## Stored data entries

-- -- --

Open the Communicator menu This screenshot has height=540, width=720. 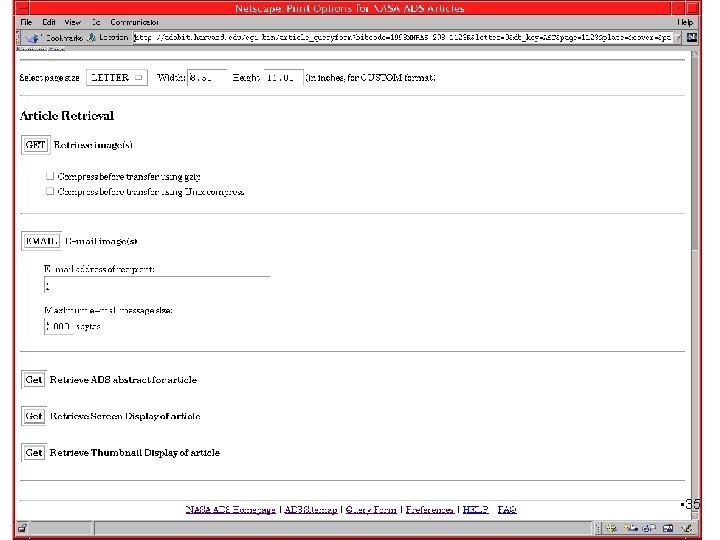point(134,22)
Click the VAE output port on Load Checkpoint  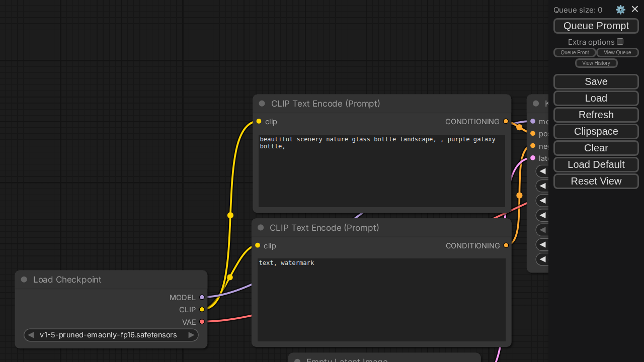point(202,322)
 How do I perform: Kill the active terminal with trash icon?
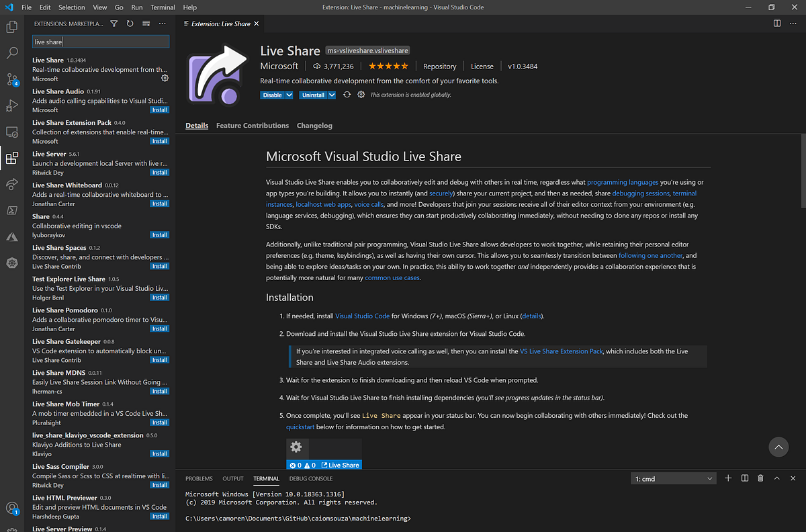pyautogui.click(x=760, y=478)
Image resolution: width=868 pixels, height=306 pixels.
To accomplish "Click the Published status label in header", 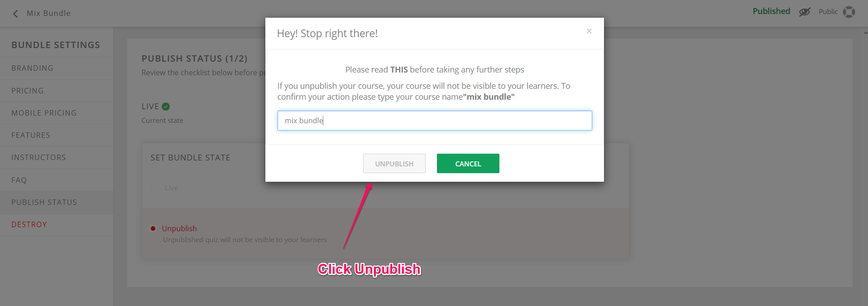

-- -- --

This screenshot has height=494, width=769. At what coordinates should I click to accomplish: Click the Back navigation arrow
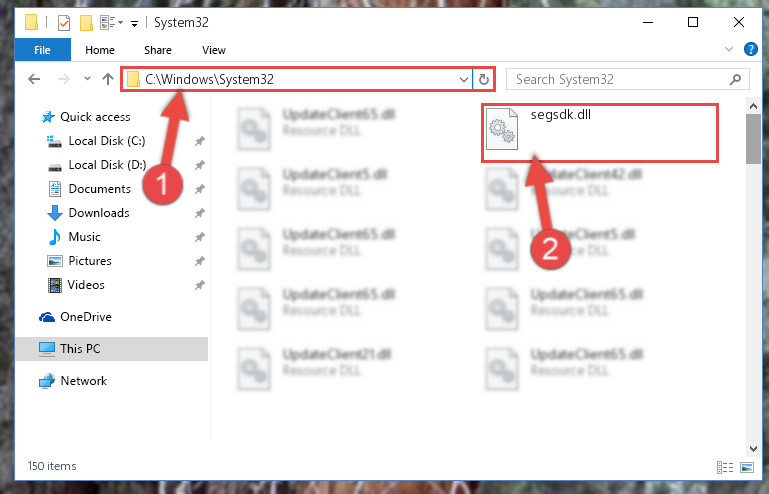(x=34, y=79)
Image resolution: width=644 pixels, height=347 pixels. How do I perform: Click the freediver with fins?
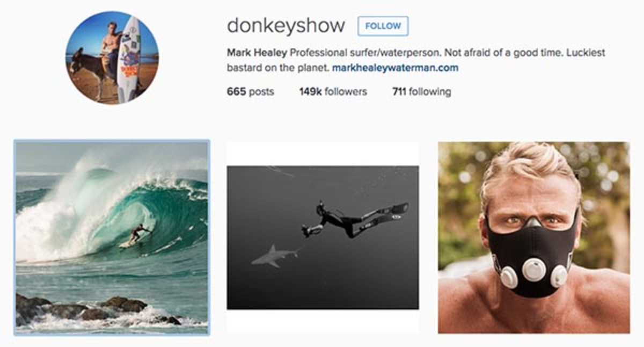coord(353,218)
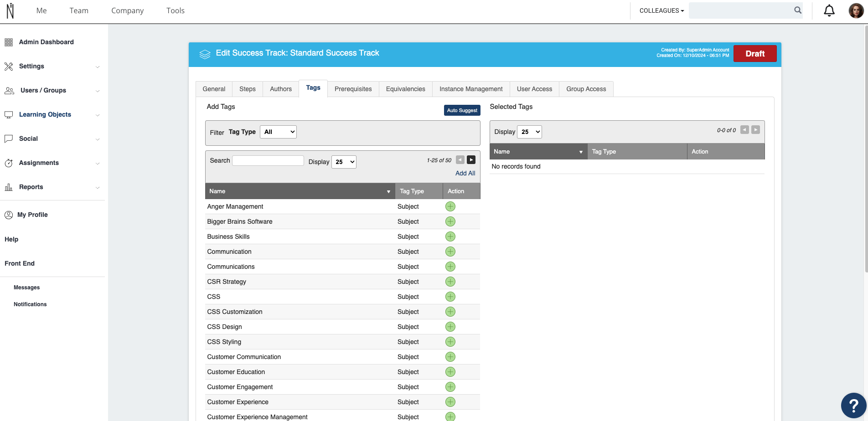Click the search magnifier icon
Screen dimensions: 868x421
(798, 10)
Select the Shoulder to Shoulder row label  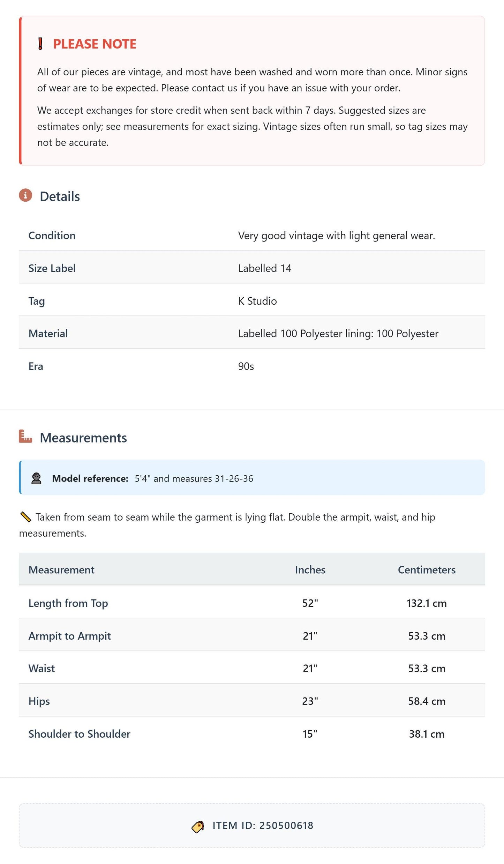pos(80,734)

-- -- --

## HOW TO COMPLETE THIS TASK
What is needed is an exact copy of only the lines above from the one with "Image resolution: width=868" to the one with "the Published status", both kept, with every picture left out.

## RESULT
Image resolution: width=868 pixels, height=306 pixels.
To accomplish "Click the Published status label in header", 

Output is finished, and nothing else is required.